My heart was pounding and I wanted to run but my feet remained stationery as I let my silent tears run down my cheek stinging them with each small stream of regret.

"Who are you?" he asked in a condescending tone. I stared inadvertently at my cracked, chapped and callused hands. Finally, with dried up tears and a sniffling nose, I looked him in the eye and with voice cracking, spoke.

"I'm the movie you anticipate for weeks but never get to see. I'm the piece of pie you think about all day but when you open the fridge you only find my empty tin." His eyes reflected mine as I stared dead on. He swallowed hard. I wasn't finished, "I'm your favorite pair of sneakers with dog shit on the sole. I'm your favorite song that ended just as you turned the radio on. I'm everything you want me to be and everything you don't." I saw the tiny pores on his face begin to perspire. His breathing quicken as he searched for the quickest escape.

"I'm the person you see in a supermarket ten years after graduation and ask 'how are you?' but you don't want to know the answer." He shifted nervously. I moved to leave.

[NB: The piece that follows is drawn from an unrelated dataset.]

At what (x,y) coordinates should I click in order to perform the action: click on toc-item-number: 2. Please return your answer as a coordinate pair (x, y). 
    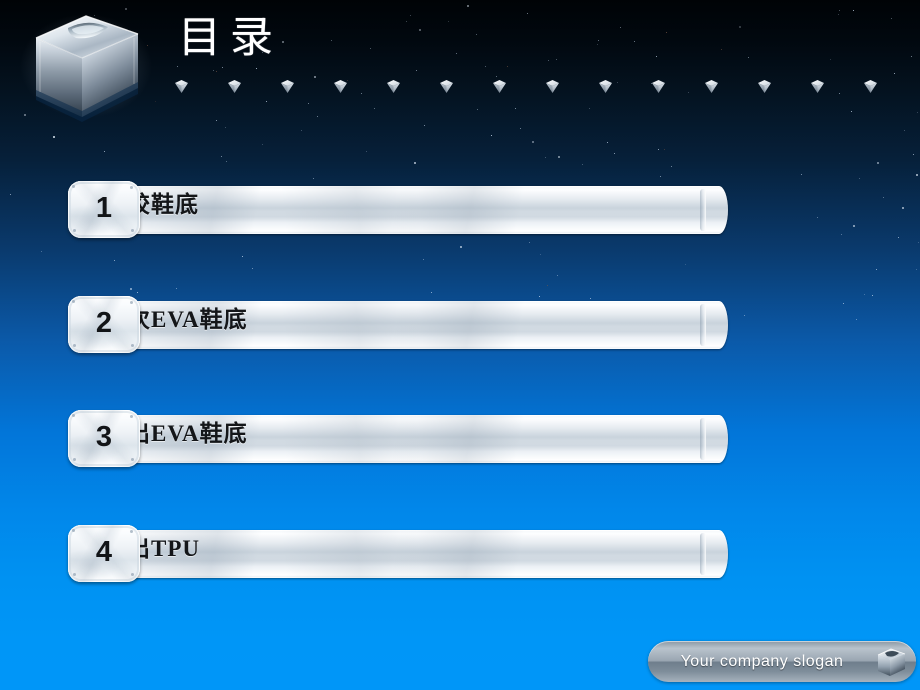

Turning back I smiled coyly. "Nobody knows what it's like to be me. Nobody has a clue what it's like to be me. Nobody has a hint what it's like to be me. Nobody cares what it's like to be me. Nobody even wants to know me. So, who am I? More importantly, who are you?"

That's where I left him, staring and slackjawed. Walking away I felt a wave of relief wash across my overactive inactive mind. I almost jumped up in the air and hollered. I felt like I was the champion of some major event when I merely just said what I felt. For the first time without caution and regard for my vulnerability and pride; I was honest.

Walking home, I felt a light tickle on my nose I suddenly looked around and noticed the swirling shapes of white floating to the already pure coated ground packing on top of the ones that came before. In the heat of recent events, I was completely ignorant to the world around me and all that came with it as my mind tried to unwind and cool off.

The wet patterns painted me a picture and as I entered the whimsical winter illustration I smiled up at the open sky for my artist to be proud. The work of art was suddenly not the scenery but the subject it was created for: Me. My portrait was never complete before because I never entered it.

I watched my reflection in the twin glass doors at the front of the school as I came by. The reflection that stared back from the glass smiled. I just looked at myself and realized I can't change. And that finally, at the end of the day, all I have left to do is just stare back at my own reflection and smile.